「早くプロとして活動したい」という焦りも
大阪芸大の授業は実践的でした。演技、舞台の基本をある程度やったら、すぐに台本を渡され、あとは“制作、稽古、本番”の繰り返し。年に1回、シアター・ドラマシティ(梅田芸術劇場)で公演もあり、舞台に立つ機会も多く与えてもらえました。
学園祭で自主的にミュージカルを上演したこともあります。「やるぞ!」と声を上げたら、すぐに「やりたい!」という学生たちが集まって。自由な校風で、「表現したい」という意欲にあふれた学生が多かったですね。
一方で「早くプロとしてスタートを切りたい。

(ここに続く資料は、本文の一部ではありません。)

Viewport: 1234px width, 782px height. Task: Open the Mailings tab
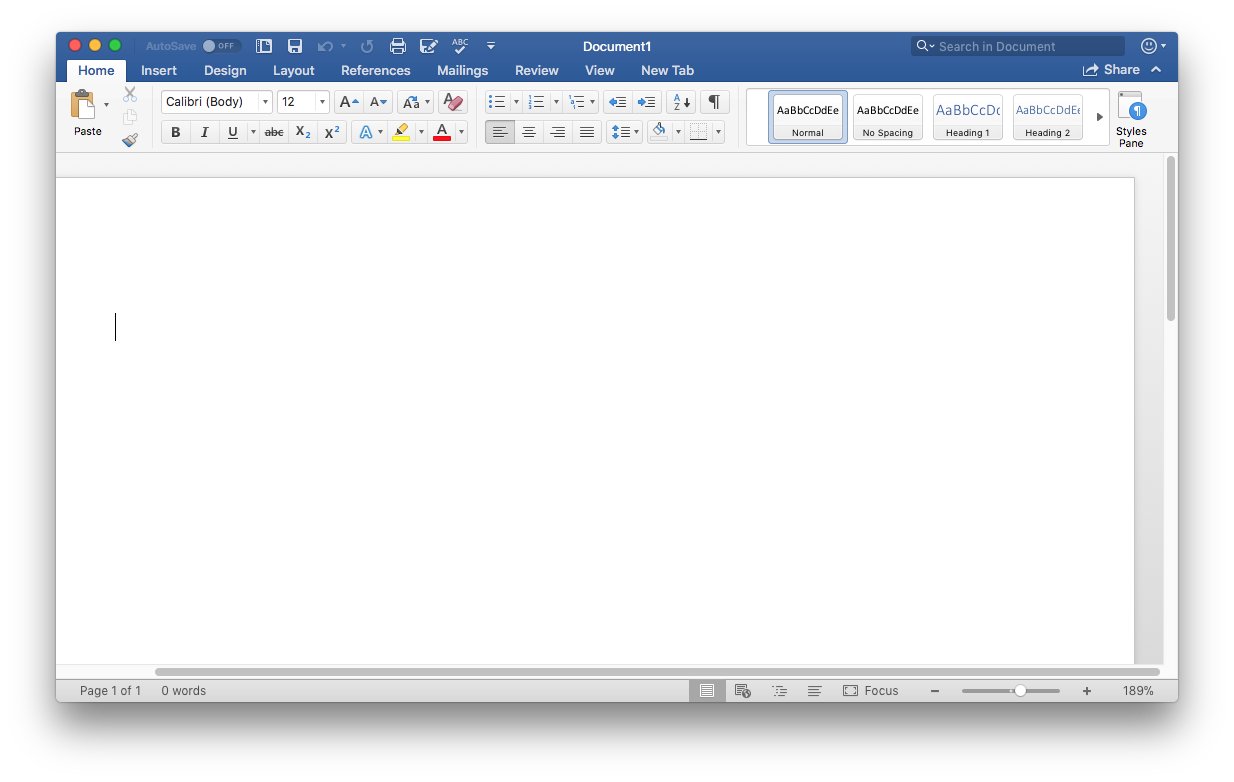pos(462,70)
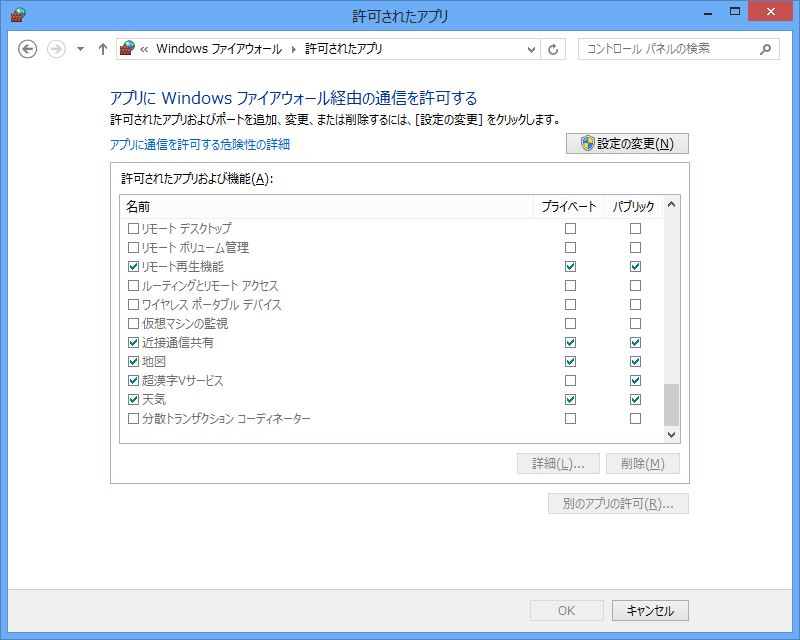The image size is (800, 640).
Task: Expand the address bar history dropdown
Action: point(532,49)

卒業までは待てない」という焦りもありました。バイトをしながら劇団を運営している先輩が多かったのですが、僕は生意気にも「それでは演劇が趣味のフリーター。芝居だけで生活できないとプロとは言えない」と思っていたので。
実際、2年生の途中で大学を辞め、東京の劇団に所属する決断をしました。今思えば、もったいなかった。今から大学に戻って学びたい授業が山程あります(笑)。ただ、「現状に甘んじてはいけない」と思うと、すぐに次の場所に向かって動き出すのは、今も同じかもしれないですね。

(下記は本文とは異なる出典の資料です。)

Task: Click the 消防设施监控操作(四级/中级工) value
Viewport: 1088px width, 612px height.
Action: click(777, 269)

●新納慎也(にいろ しんや)1975年生まれ、神戸市出身。大阪芸術大学舞台芸術学科に入学、2年生修了後に自主退学し上京。蜷川幸雄、森新太郎、宮本亜門、宮田慶子作品舞台に数多く出演。NHK大河ドラマ『真田丸』豊臣秀次役では悲劇の死の演技で『秀次ロス』現象を巻き起こす。来年は大河ドラマ「鎌倉殿の13人」への出演が決定し話題となっている。